The witch trial was covered in a book called The Wonderful Discoverie of Witches in the Countie of Lancaster, written by a man named Thomas Potts who was the clerk for Lancaster Assizes. Potts asked to write an account of the trial by the judges and it was completed on November 16, 1612. The book became very popular and set a precedent upon how witches should be treated and no doubt became the inspiration for part of the Salem Witch Trials in American decades later.
It comes as no surprise that the area would be haunted when considering the unjust nature of the witch killings as well as other tragedies in the area. In a field outside of Pendle Hill the ghost of a young girl has been seen weeping— many say it is for her love, thought to be a soldier who never returned. In a local gift shop called “Witches Galore” the owner, Maureen Stopforth, has claimed to feel unseen presences on the premise. She once witnessed a female form standing against the wall on the adjoining property. When an elderly woman passed away next door to the shop, her daughter mentioned to Stopforth, that her mother’s “visitor” had finally called her. The woman later explained her mother had been seeing the sorrowful apparition of a girl drifting across the upper rooms of the house that seemed to be connected to the property where the “Witches Galore” shop stood. In the Pendle Hill area where the witches were hung, visitors experience feelings of terror, dread and that of being choked by unseen hands.

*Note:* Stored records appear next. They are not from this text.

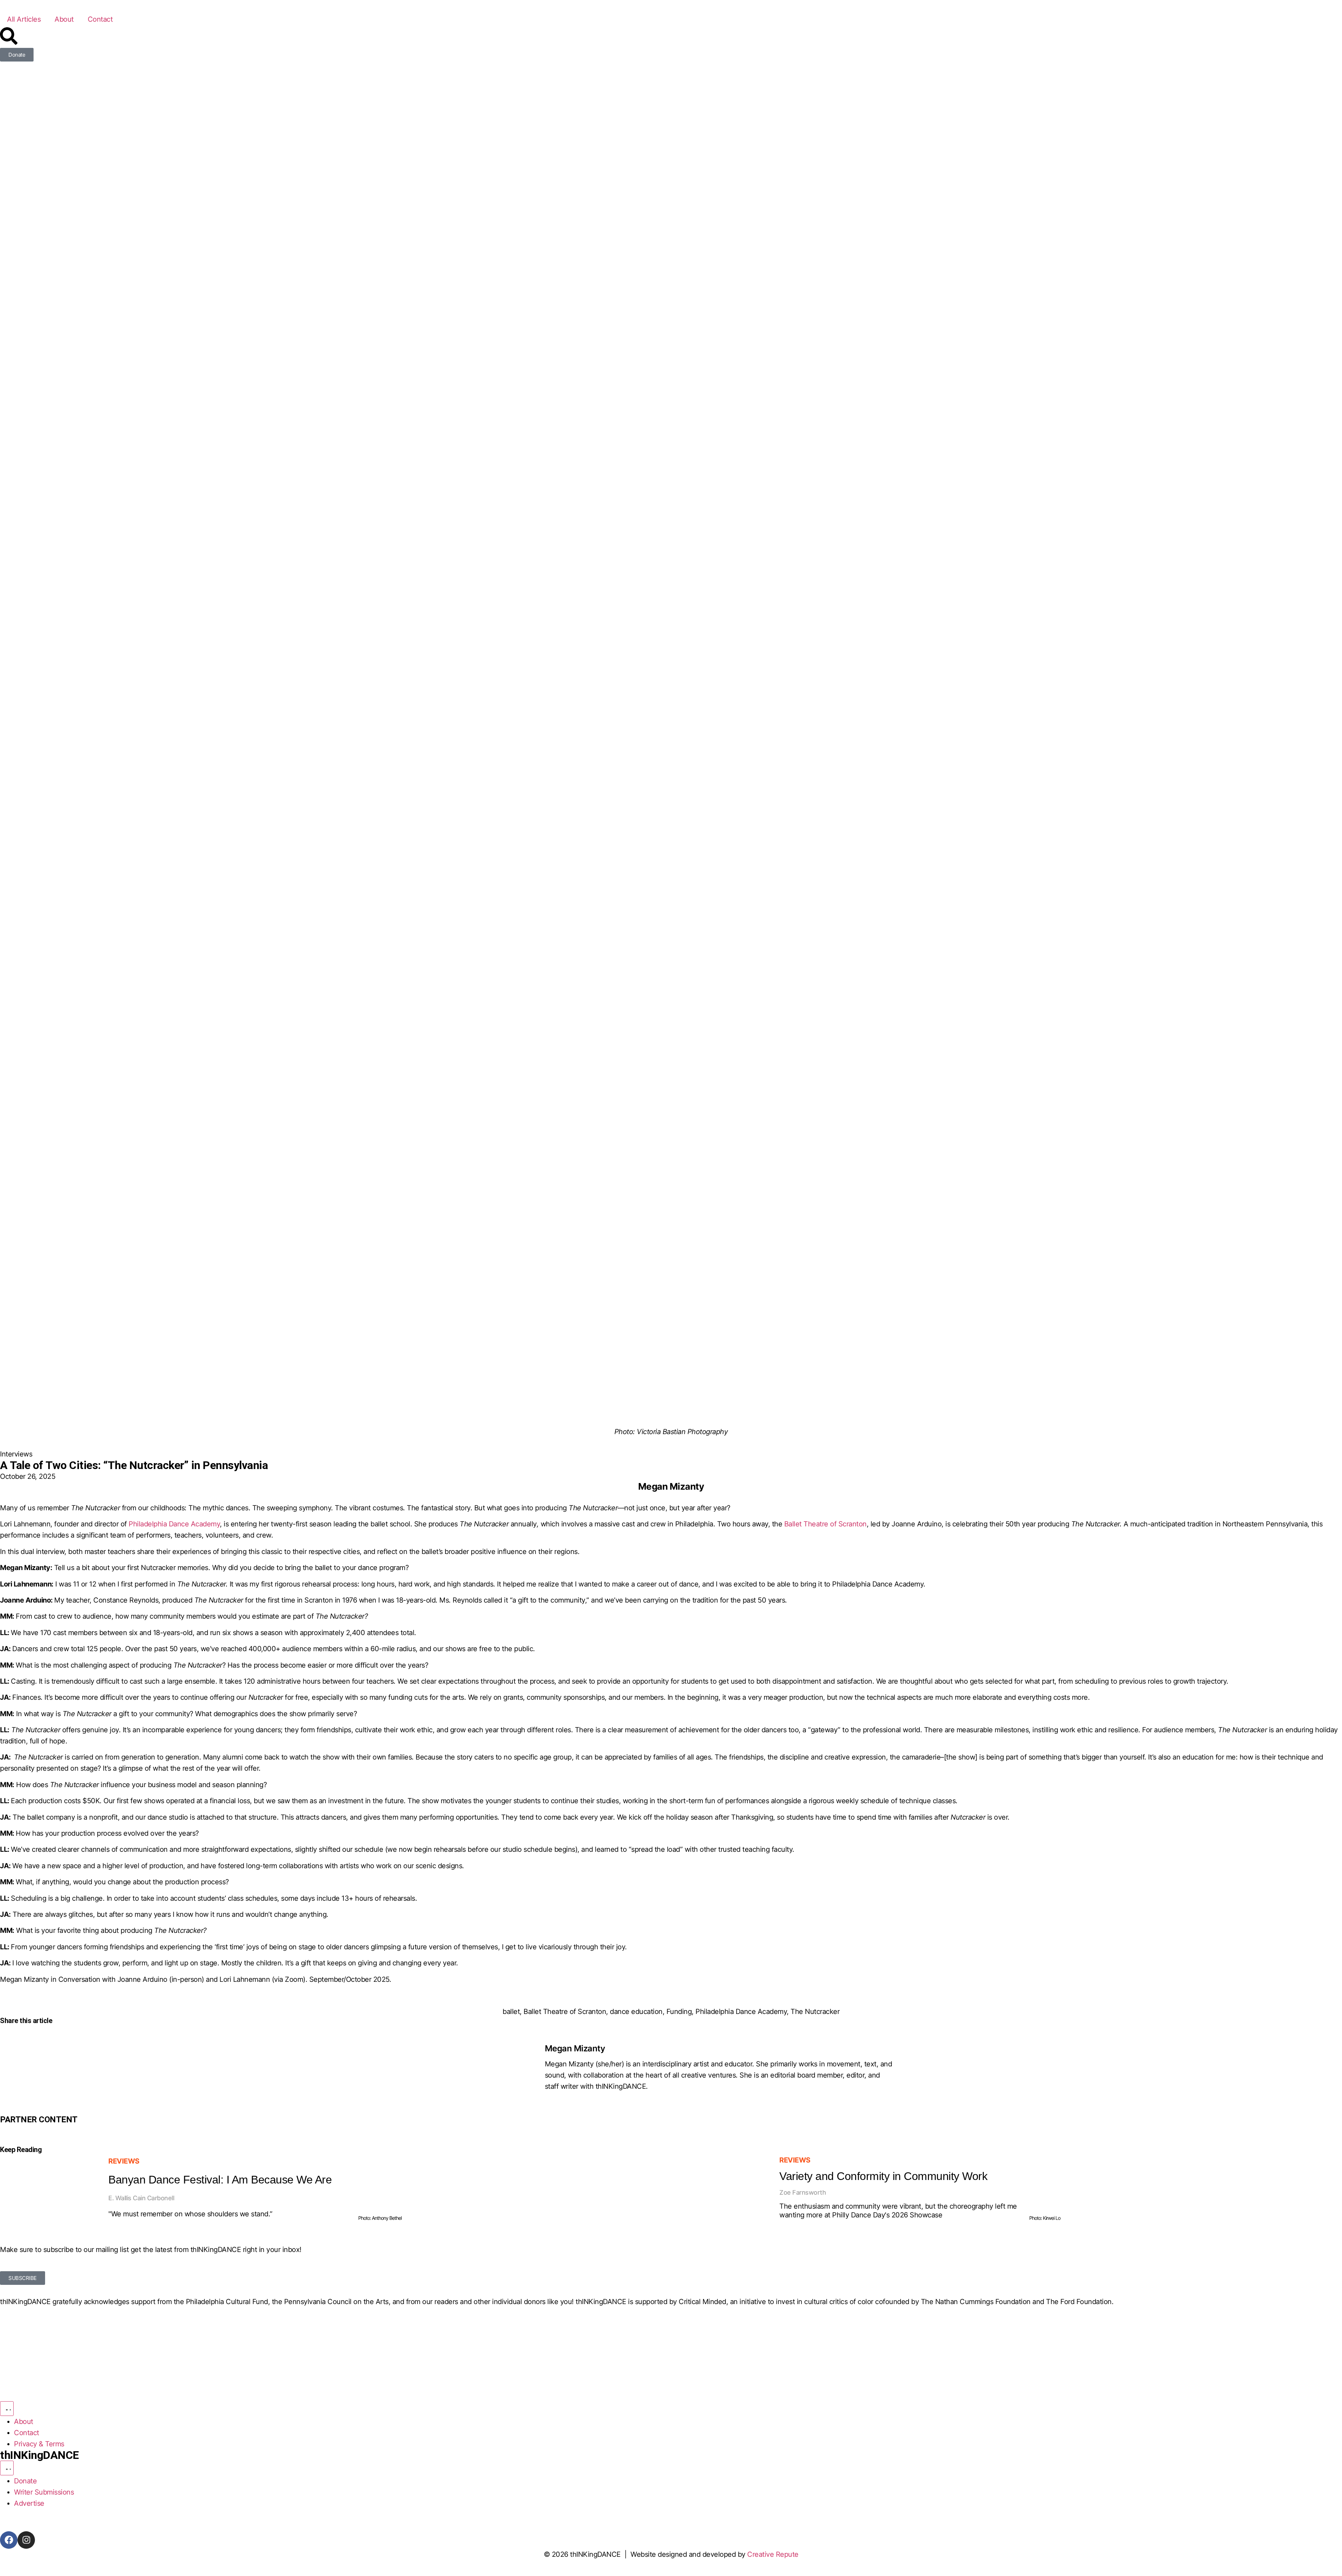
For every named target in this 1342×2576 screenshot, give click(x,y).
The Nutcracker (815, 2011)
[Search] (8, 36)
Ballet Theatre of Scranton (565, 2011)
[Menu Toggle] (7, 2408)
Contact (100, 19)
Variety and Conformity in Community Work (883, 2176)
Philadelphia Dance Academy (741, 2011)
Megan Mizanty (575, 2048)
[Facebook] (8, 2540)
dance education (636, 2011)
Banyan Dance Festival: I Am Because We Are (220, 2179)
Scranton (852, 1524)
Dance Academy (194, 1524)
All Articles (24, 19)
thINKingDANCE (39, 2455)
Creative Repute (773, 2554)
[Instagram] (26, 2540)
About (64, 19)
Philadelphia (149, 1524)
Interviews (16, 1454)
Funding (679, 2011)
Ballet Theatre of (811, 1524)
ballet (511, 2011)
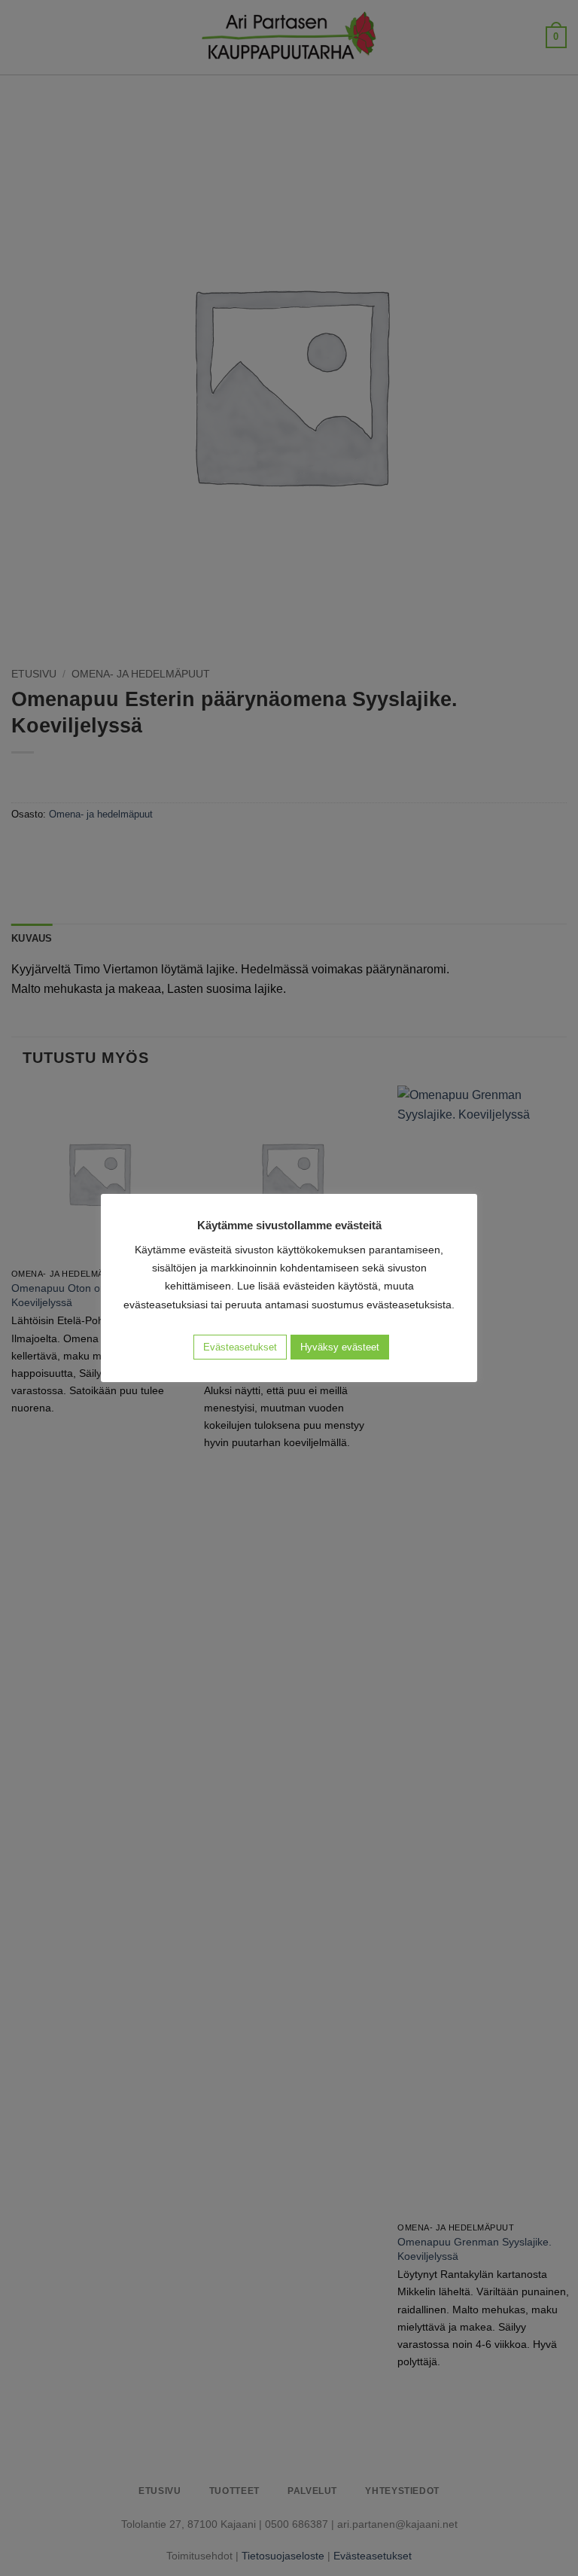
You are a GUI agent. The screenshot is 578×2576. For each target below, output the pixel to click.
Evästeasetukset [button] (240, 1347)
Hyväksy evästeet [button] (339, 1347)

To this day Pendle Hill is considered to be intensely haunted with both positive and negative spirits, appearing on such television shows as the Ghost Hunters and Most Haunted.
Saw the most haunted one because I like the place and the legends about it!
it is supposed to be one of the most haunted places in Britain, the only problem with the most haunted episodes here was the fact that derek Ocurah said there were spirits of alien residing here too!